One of the things Keller stresses is that Paul is warning the Galatian Christians that it is easy to fall back into works-righteousness as we try to overcome sin and live the Christian life. However, instead of dealing with sin through human attainment and what we can do, we must deal with sin through believing in the gospel. This reminds me of something Louie Giglio mentioned. He says he defines Grace as God at work. It is God at work instead of me at work. Because, if were me at work then it would be pathetic and useless. I think that ties in quite well with this concept of being in tension between our quest for human attainment and our knowledge that it’s really only through believing in the gospel that we might be saved.

Richard Lovelace says that, "A conscience which is not fully enlightened both to the seriousness of its condition before God, and to the grandeur of God's provision of redemption, will inevitably fall prey to anxiety, pride, [and] sensuality...So we start each day with our personal security resting not on...the sacrifice of Christ but on our present feelings or recent achievements…”

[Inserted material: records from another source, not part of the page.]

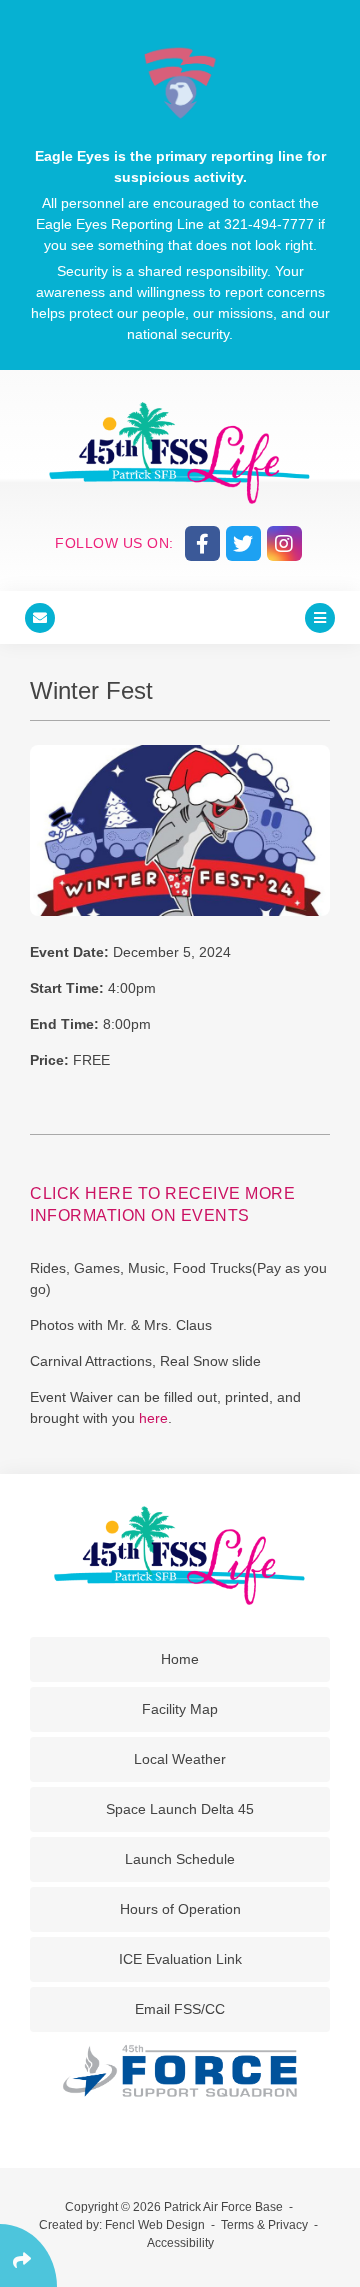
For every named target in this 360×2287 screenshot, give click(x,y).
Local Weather (180, 1759)
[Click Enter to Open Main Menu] (320, 617)
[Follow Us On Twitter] (243, 543)
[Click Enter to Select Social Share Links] (28, 2255)
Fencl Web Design (155, 2225)
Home (180, 1659)
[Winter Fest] (180, 830)
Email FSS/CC (180, 2009)
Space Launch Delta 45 (180, 1809)
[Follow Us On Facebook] (202, 543)
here (153, 1418)
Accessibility (180, 2243)
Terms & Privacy (264, 2225)
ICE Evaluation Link (180, 1959)
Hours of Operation (180, 1909)
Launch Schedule (180, 1859)
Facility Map (180, 1709)
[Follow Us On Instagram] (284, 543)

All those quotes are there to illustrate the point that I hear often stressed at Perimeter. The importance is at the heart of the issue.  Ground breaking isn't it? Sarcasm aside it's true. The first thing that has to be examined within myself when it comes to acknowledging self-righteousness and our habit of limiting the cross is the heart.  What is at the heart of this behavior?  What is the real reason for doing this?  This is where Dee's questions come in.  It has to be asked, "where is your heart?" Where is it? It might not be where you left it, or even where you could be.

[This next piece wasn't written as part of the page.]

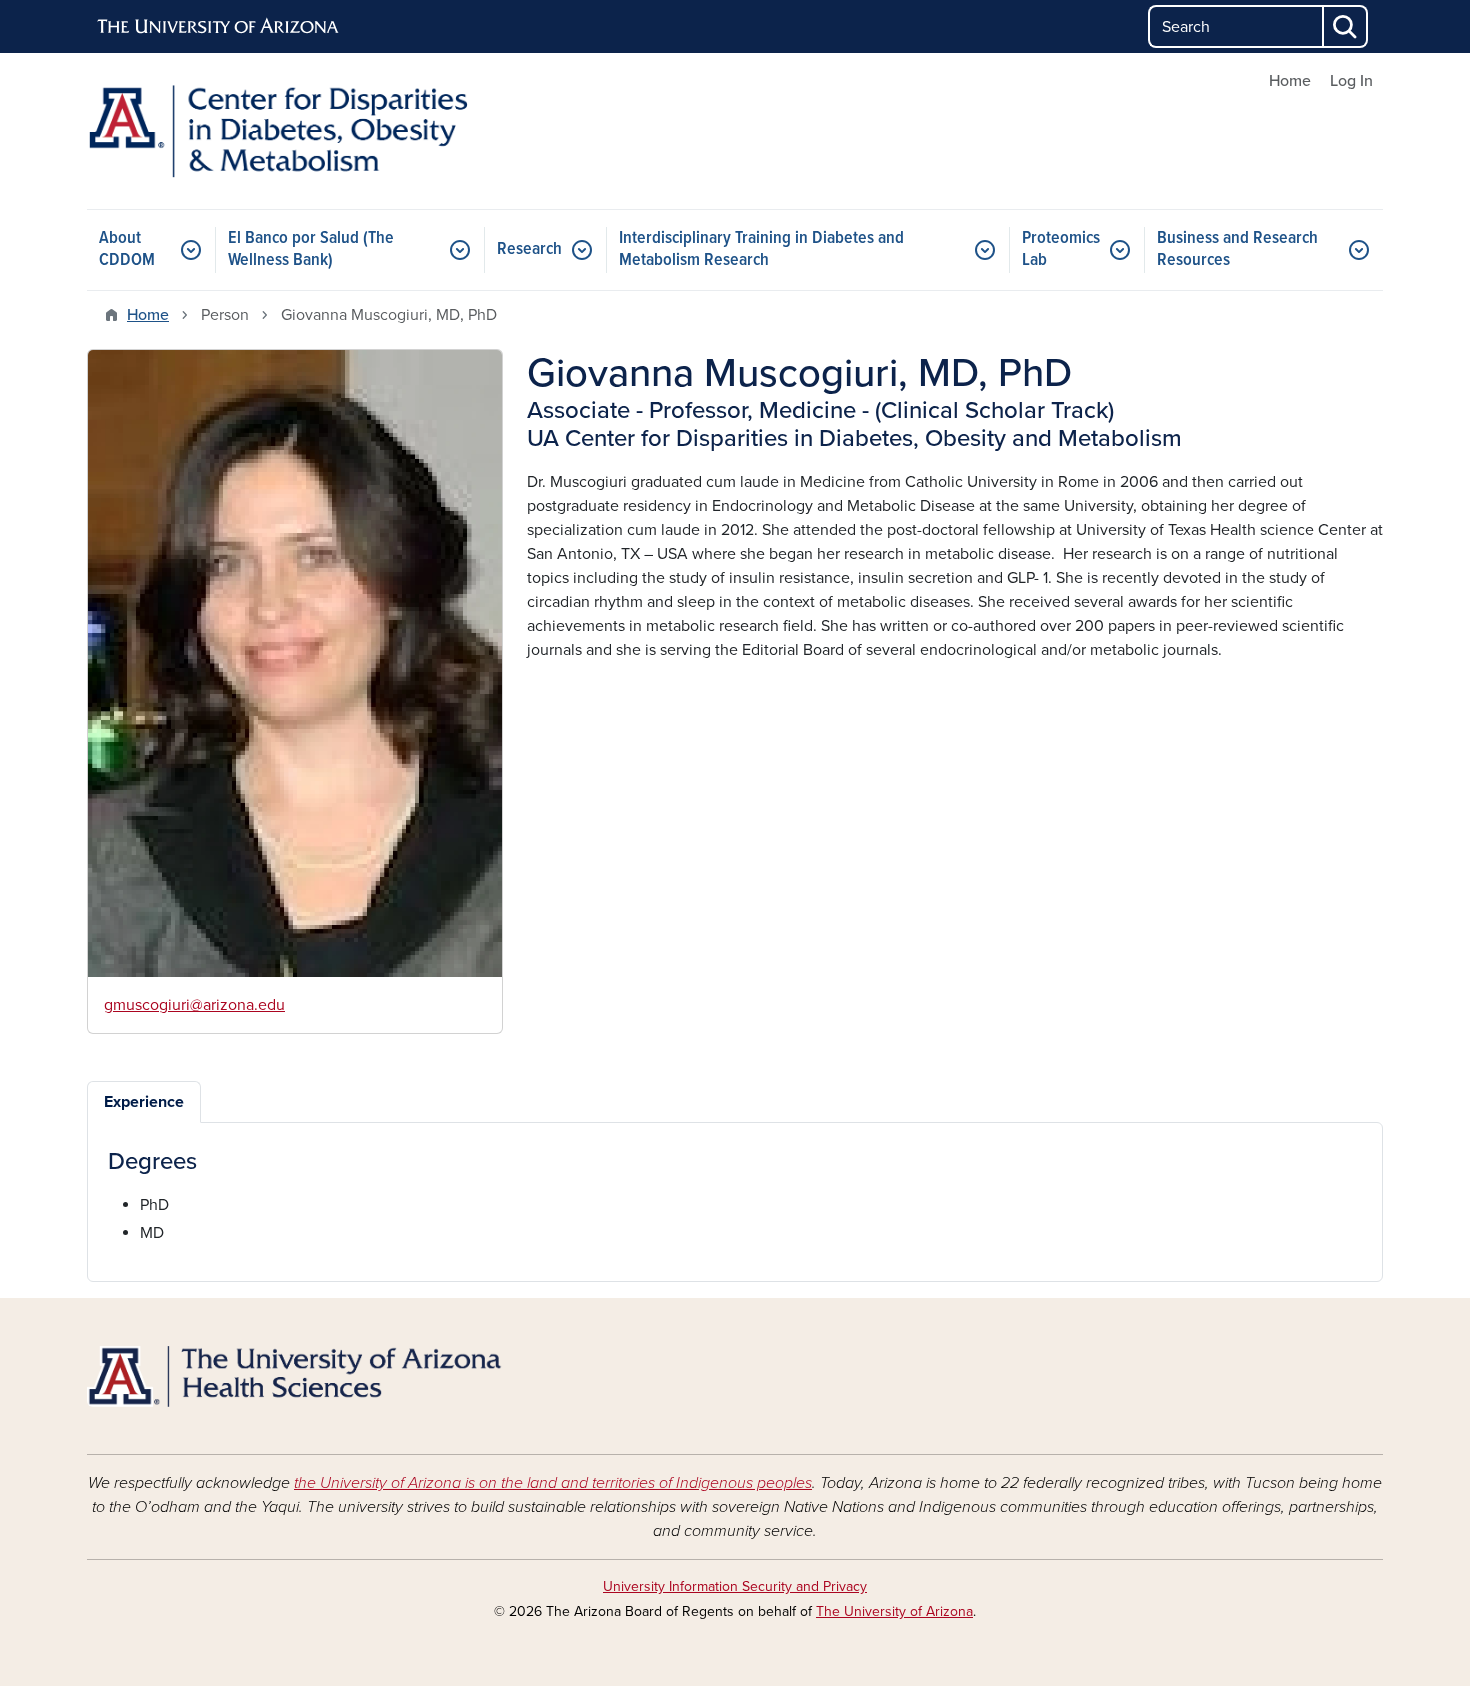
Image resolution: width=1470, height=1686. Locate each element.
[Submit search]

Number three is always convicting for me personally. As a young adult it is very easy to have several definitions of the "who am I?" question. The essential point is that to maintain that relationship with Jesus you have to continue prodding at these questions. You have to keep poking in order to make sure you do not become a Missing Person.

 A lot of this brings us back to the idea that many of problems would be solved if we could only keep before our eyes the significance of the cross. “Luther says that if you look to your moral performance as the basis of your relationship with God, then you are breaking the first commandment: 'have no other Gods before me.' If you fail to grasp and believe the gospel of free justification through Christ's work you violate the 1st commandment"(Keller). We will not break commandments 2-10 if we could just keep the first. Every sin is rooted in lust for something, which comes because we trust in that thing rather than Christ for salvation.  Therefore our problems come when we forget the significance of the cross.